> _Directions_
Whatever the listing holds, output it without alteration.
[[ Supplied records open ]]
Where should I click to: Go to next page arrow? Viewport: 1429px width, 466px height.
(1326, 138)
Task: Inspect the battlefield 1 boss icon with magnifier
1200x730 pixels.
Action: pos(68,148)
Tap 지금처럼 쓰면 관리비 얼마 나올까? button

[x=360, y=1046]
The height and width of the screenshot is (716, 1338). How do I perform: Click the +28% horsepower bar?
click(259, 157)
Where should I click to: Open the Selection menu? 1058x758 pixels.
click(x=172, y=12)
[[ Supplied records closed ]]
> _Answer to the exercise_
Where should I click to: Go to next page arrow? Viewport: 1429px width, 466px height.
(1326, 138)
Task: Inspect the battlefield 1 boss icon with magnifier
1200x730 pixels.
Action: pos(68,148)
Tap 지금처럼 쓰면 관리비 얼마 나올까? button

[x=360, y=1046]
The height and width of the screenshot is (716, 1338). How do I perform: Click the +28% horsepower bar?
click(259, 157)
Where should I click to: Open the Selection menu? 1058x758 pixels.
click(x=172, y=12)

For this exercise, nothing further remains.